Increasingly, this cascade of experience, the sharing of learning, will be important.  Important for the individual themselves in helping them embed their experience, analyse it and reinforce the desired behaviours. For the individual, it is a crucial learning process.  Constructivist learning theories identify this process of making a representation of what you have learned as an essential part of truly learning something.

In a networked world, it will be more and more common for this representation of these experiences – the lessons learned and the relevance of novel undertakings to the day job – will be performed digitally.  The use of wikis, blogs and other web 2.0 tools to share and amplify this learning will not only spread the benefit, but create an auditable output to support further assessment of those who demonstrate their ability to apply a breadth of experience to the challenges of the future.

Of course, the use of these tools is not yet embedded into, or taken seriously by, many organisations.  It is still an immature technology for all but a few.  Those who have yet to make use of the possibilities of web 2.0 technologies often cite the lack of time to be able to contribute or utilise the potential treasure trove of knowledge which an organisation’s intranet could provide.

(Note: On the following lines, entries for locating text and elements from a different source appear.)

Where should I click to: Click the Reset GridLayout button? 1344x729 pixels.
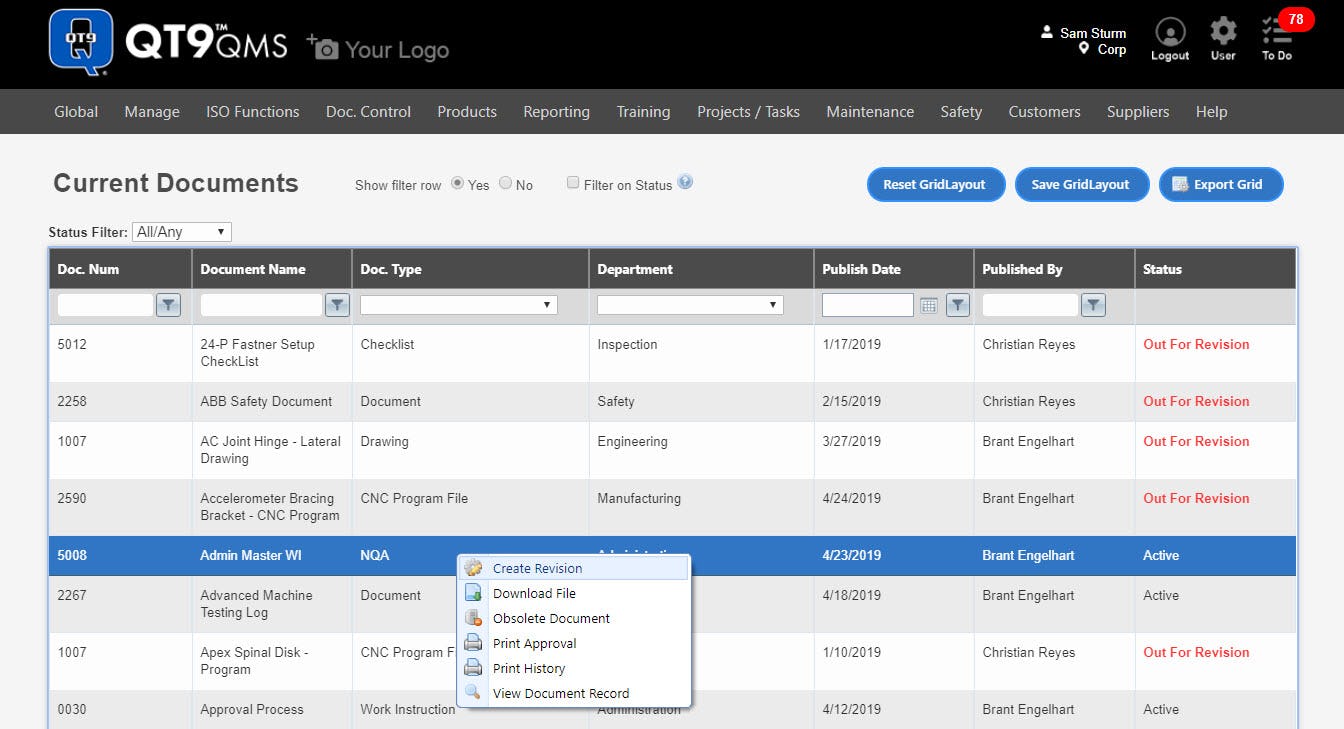(934, 184)
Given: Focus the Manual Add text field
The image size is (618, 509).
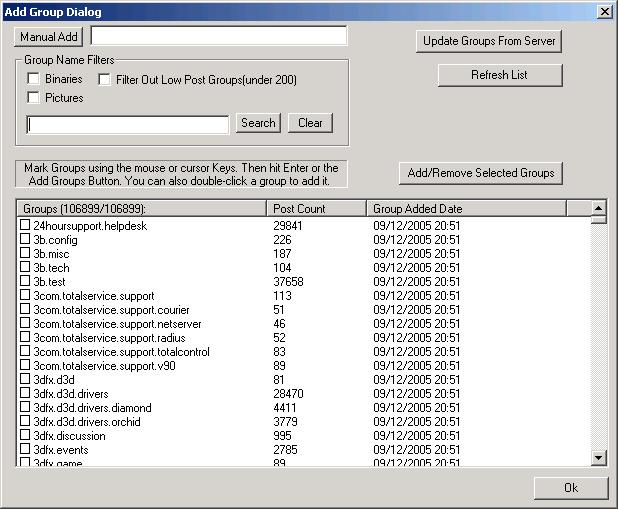Looking at the screenshot, I should click(218, 36).
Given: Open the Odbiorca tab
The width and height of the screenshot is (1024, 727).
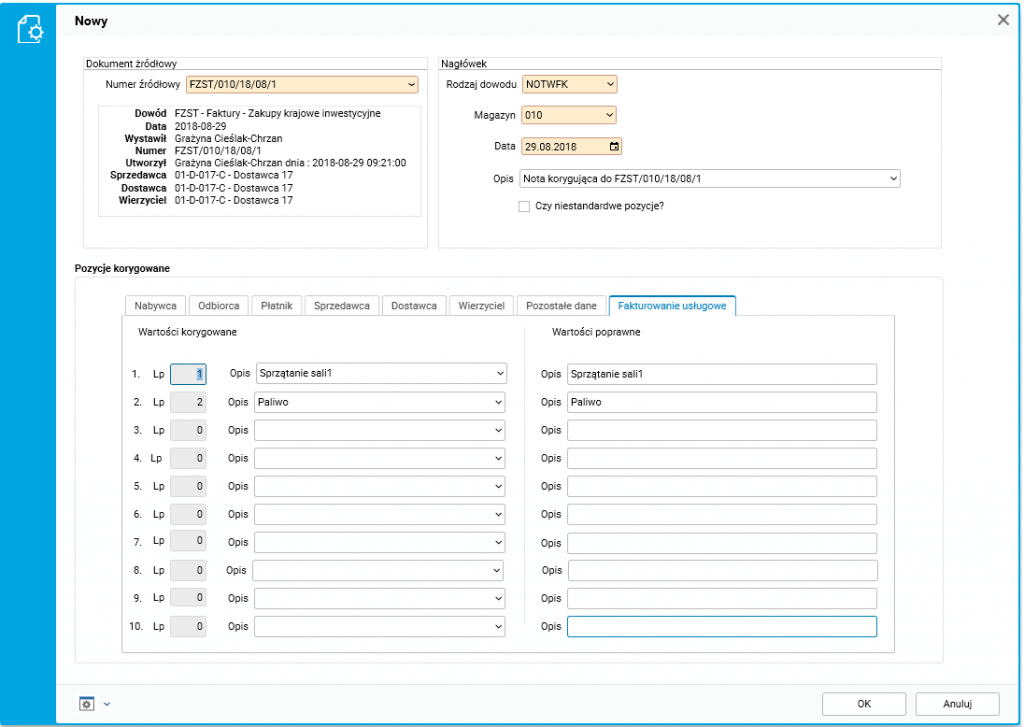Looking at the screenshot, I should click(218, 306).
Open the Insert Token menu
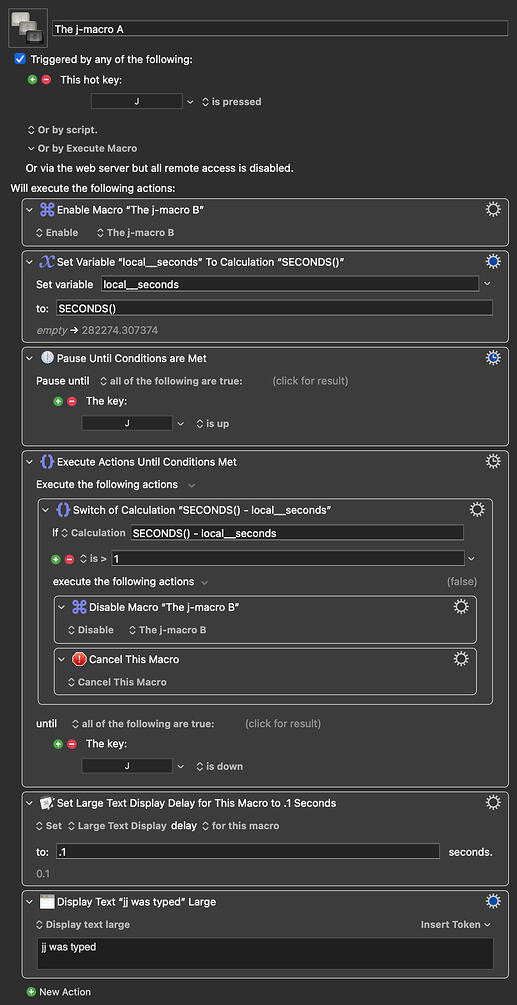Screen dimensions: 517x1005 pos(455,924)
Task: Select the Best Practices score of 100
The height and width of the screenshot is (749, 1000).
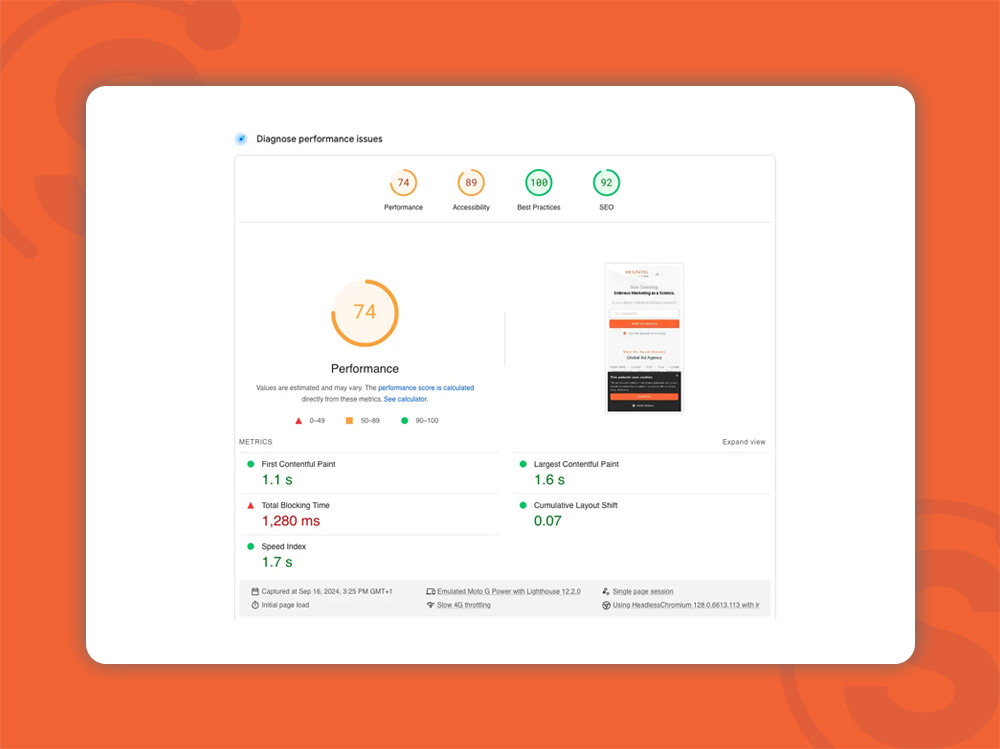Action: pos(539,183)
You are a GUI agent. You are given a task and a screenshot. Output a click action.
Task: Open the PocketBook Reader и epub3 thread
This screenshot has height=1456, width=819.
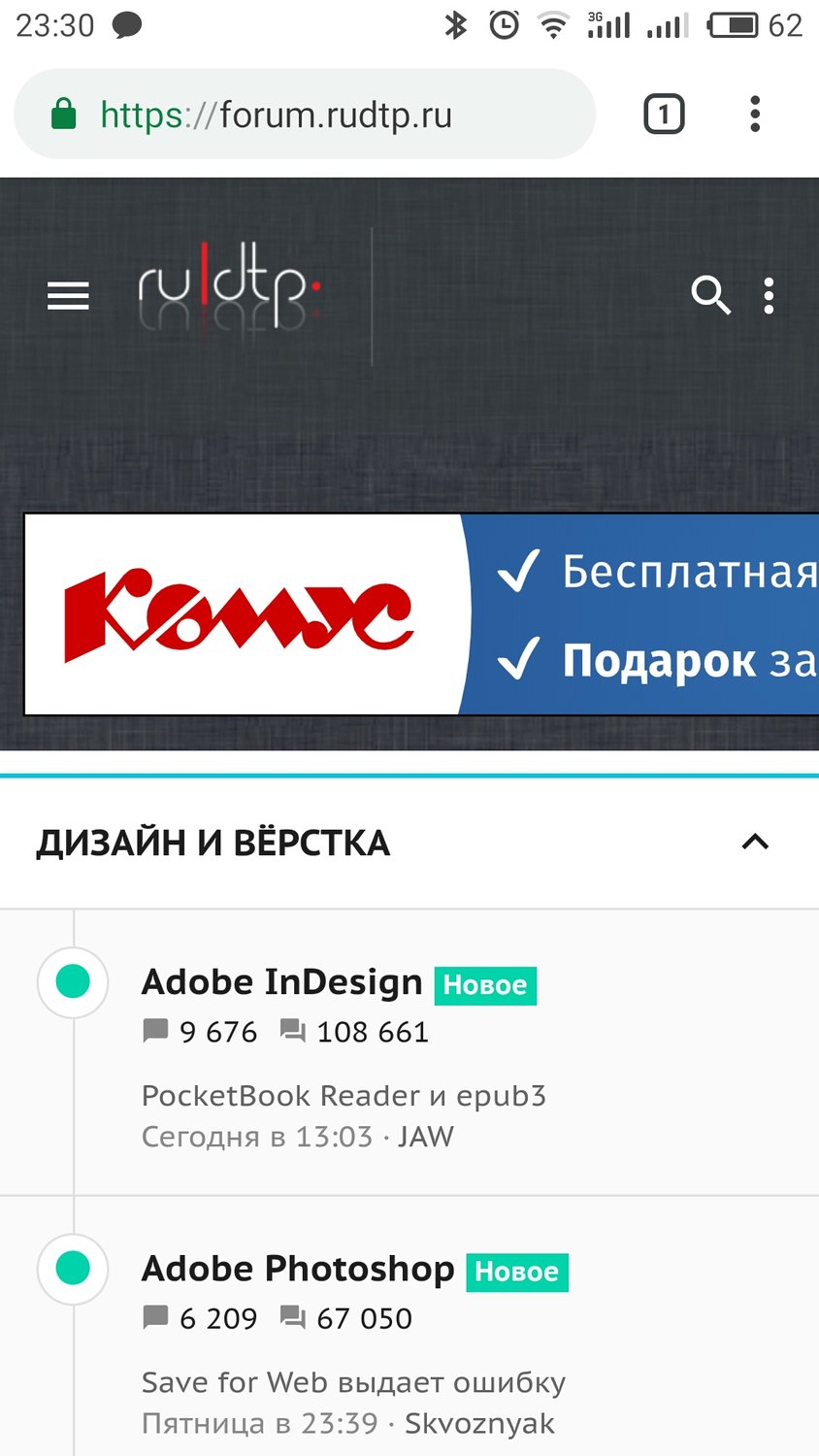(344, 1096)
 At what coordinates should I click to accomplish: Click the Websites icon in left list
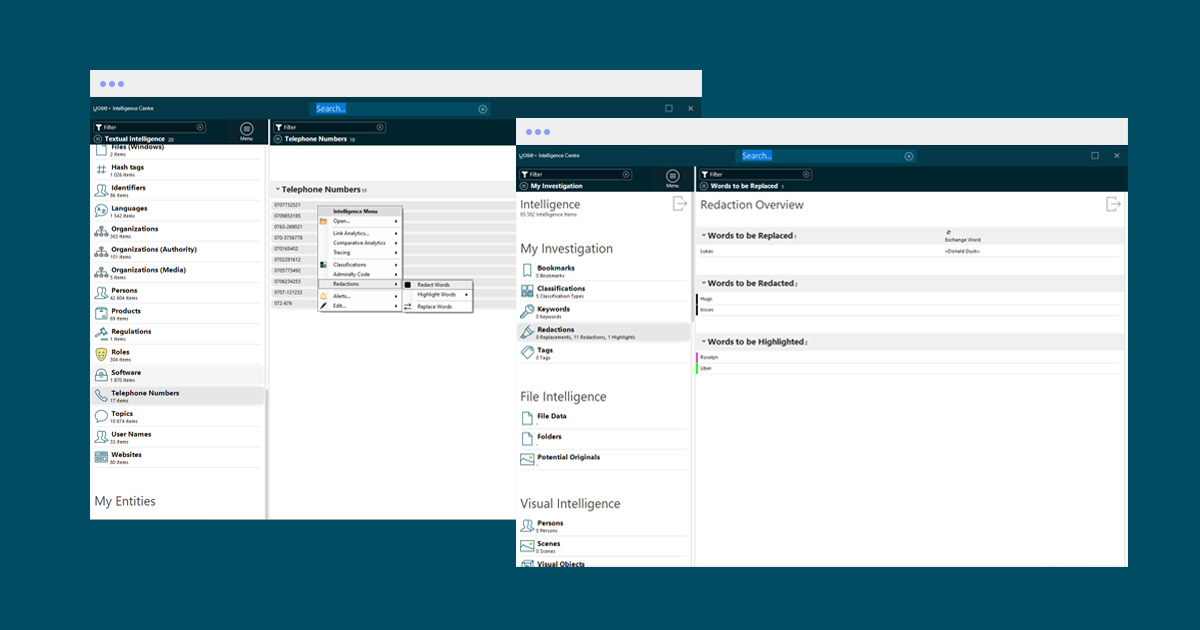pyautogui.click(x=101, y=457)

I am a sports fan.  When watching television sport and listening to ex-players now converted into pundits, they describe peak sporting performers as ‘having so much time.’  Whether receiving the ball in midfield, returning serve or moving their feet to a demon fast bowler, these individuals seem to have more time to react than their less successful counterparts.  Is there a lesson here for talent managers?  Perhaps peak performers who have the learning skills we require for a different future and who add value not just by learning but by sharing their insight and knowledge also ‘seem to have more time’?

Why might that be?

First and perhaps most importantly, they do things quickly and correctly.  Right first time is actually one of the best ways of generating more time to do other things.  Also, these individuals prioritise the act of sharing knowledge and continually learning.  They make time for these activities.  In some respects, this is a selfish act.  As the old Russian proverb has it, to teach is to learn twice, so sharing your knowledge is never purely selfless.  But they also recognise that work is a team sport – the chain is only as strong as its weakest link, etc.  Developing others, having a hymn sheet that everyone can sing from and honing ideas in the cauldron of informed debate builds a better team and delivers better performance.

Add to this the concept of capturing this shared knowledge through web 2.0 tools – wikis, blogs, published online conversations.   The individual talent that is being nurtured is also developing those that will work with them as they grow into the leaders that the next generation will demand.

So as with all things, if you want something done, find a busy person to do it.  For talent managers everywhere, reviewing the input which these high fliers make into your corporate knowledge bank, the way they promote debate and thinking in an uncertain future and the way they embrace available technology to do so, will be useful indicators of potential.  Those leading our organisations into the second half of the 21st Century will have mastered these ways of working and will be ready to adapt to building the skills and knowledge of their organisations to face whatever challenges may be thrown up over the course of their career.

They will also be digital natives and happily adapt their communication and knowledge sharing skills to whatever new technologies appear over the next fifty years. As a start point, organisations wanting to identify and nurture talent ought to be making contributions to these systems – an essential and highly valued behaviour from those they develop.